Jakarta (Partaipandai.id) – Menteri Luar Negeri (Menlu) Retno Marsudi mengatakan para menteri akan bekerja sama untuk menindaklanjuti hasil kesepakatan multilateral dan bilateral yang telah terjalin dalam rangkaian KTT G20, pertengahan November 2022.
“Seperti saat kita melakukannya kerja G20 akan menjadi upaya kerjasama untuk menindaklanjutinya,” kata Menlu Retno di Kompleks Istana Kepresidenan, Jakarta, Senin.
Retno menyebut hal itu sesuai dengan perintah Presiden Joko Widodo (Jokowi). Ia mengatakan, sudah menjadi gaya Presiden untuk membebankan kepada para menteri terkait tindak lanjut kesepakatan yang telah dijalin agar menghasilkan manfaat yang nyata.
Presiden Jokowi, kata Retno, telah menugaskan beberapa menterinya untuk menindaklanjuti hasil KTT G20, baik dari segi ekonomi, investasi, maupun politik.
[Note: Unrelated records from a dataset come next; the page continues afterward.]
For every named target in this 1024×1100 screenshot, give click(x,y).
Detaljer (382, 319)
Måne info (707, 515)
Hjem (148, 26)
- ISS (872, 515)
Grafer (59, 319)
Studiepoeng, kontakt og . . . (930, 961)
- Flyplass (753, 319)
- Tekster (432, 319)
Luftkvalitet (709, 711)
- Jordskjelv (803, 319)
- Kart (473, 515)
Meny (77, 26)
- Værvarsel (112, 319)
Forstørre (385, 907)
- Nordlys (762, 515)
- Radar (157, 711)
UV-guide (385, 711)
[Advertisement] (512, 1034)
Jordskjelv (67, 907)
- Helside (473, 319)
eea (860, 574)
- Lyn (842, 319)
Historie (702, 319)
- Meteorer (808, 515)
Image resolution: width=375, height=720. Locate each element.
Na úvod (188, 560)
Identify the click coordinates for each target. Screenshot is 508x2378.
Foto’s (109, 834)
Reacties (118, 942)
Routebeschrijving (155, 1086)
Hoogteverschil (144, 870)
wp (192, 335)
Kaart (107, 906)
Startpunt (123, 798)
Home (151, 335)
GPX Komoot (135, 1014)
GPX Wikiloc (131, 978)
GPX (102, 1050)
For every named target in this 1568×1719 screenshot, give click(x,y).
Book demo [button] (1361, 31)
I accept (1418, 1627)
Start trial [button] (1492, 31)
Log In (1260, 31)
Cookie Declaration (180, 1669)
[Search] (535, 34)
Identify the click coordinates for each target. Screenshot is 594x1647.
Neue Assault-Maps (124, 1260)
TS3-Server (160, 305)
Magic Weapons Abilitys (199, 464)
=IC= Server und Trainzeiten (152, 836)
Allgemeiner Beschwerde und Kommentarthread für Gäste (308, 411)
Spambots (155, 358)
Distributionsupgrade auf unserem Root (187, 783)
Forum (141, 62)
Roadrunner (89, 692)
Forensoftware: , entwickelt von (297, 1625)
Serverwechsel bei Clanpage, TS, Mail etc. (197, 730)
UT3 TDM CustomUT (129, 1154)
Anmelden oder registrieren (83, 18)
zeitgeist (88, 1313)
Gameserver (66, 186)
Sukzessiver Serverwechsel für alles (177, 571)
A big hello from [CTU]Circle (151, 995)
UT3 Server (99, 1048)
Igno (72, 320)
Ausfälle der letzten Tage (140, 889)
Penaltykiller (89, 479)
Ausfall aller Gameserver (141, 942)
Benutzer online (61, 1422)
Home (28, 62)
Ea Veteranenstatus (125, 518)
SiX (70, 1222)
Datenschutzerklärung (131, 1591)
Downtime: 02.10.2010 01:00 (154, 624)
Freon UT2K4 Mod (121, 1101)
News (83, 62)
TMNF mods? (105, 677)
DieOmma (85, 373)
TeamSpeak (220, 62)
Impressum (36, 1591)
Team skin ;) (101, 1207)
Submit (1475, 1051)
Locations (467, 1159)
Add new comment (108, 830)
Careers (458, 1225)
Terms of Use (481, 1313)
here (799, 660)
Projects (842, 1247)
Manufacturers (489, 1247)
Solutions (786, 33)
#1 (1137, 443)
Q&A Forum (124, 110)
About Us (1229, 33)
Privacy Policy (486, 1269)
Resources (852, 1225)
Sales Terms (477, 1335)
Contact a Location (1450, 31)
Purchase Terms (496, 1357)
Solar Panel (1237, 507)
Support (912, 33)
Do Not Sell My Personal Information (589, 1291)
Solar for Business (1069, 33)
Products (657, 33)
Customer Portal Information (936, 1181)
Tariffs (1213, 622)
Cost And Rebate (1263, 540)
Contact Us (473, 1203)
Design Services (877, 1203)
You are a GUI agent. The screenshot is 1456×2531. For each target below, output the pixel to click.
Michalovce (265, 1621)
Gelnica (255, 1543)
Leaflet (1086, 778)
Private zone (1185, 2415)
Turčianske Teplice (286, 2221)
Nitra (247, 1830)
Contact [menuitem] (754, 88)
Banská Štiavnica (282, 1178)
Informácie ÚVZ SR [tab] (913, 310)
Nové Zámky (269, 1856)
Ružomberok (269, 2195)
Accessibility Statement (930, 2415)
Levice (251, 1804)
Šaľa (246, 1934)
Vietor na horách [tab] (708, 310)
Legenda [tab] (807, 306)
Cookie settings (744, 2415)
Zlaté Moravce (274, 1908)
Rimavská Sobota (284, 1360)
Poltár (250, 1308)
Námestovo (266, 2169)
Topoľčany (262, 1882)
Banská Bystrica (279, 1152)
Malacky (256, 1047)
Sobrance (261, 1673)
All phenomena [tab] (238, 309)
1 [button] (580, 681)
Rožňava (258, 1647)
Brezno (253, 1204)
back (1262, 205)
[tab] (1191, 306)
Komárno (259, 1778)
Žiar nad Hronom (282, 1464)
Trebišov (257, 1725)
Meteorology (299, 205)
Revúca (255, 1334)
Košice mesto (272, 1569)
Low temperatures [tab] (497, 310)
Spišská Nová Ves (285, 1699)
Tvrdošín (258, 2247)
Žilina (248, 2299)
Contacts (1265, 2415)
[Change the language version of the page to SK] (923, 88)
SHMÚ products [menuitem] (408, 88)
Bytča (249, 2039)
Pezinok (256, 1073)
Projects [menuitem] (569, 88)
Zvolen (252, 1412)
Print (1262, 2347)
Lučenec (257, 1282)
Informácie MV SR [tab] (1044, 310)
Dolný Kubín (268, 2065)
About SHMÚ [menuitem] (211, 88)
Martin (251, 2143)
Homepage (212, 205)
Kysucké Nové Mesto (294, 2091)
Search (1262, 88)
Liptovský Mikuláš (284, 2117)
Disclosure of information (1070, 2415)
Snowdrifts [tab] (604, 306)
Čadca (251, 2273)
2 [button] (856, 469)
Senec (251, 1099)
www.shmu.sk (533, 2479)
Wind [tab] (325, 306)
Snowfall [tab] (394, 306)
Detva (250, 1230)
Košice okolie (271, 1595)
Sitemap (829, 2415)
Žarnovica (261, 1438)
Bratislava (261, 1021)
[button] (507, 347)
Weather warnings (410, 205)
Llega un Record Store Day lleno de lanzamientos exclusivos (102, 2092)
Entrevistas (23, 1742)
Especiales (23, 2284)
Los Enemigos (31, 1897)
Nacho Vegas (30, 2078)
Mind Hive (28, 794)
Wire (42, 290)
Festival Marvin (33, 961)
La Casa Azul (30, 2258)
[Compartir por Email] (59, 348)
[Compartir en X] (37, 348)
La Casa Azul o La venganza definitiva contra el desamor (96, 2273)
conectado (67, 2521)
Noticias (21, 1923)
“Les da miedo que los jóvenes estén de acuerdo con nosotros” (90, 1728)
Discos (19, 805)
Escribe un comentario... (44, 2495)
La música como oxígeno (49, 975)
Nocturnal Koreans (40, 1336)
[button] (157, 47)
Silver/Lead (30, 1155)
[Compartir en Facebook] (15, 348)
Menteri Koordinator Bidang Kemaritiman dan Investasi Luhut Binsar Pandjaitan ditugaskan menindaklanjuti hasil di bidang investasi.
Sementara itu, Retno menindaklanjuti urusan politik. Selanjutnya, kerja sama yang bersifat umum selain masalah investasi dan politik akan ditindaklanjuti oleh Menko Perekonomian Airlangga Hartarto.
Retno juga menjelaskan, kesepakatan para pemimpin negara anggota G20 untuk menghasilkan Deklarasi Bali pada KTT G20 menunjukkan bahwa Indonesia memiliki kepercayaan negara-negara di dunia untuk menjembatani perbedaan yang tajam, luas dan dalam.
“Sehingga perbedaan tetap ada, namun kita dapat mengumpulkan komitmen kerjasama dari negara-negara G20 yang tertuang dalam deklarasi 52 paragraf tersebut,” ujar Menlu Retno.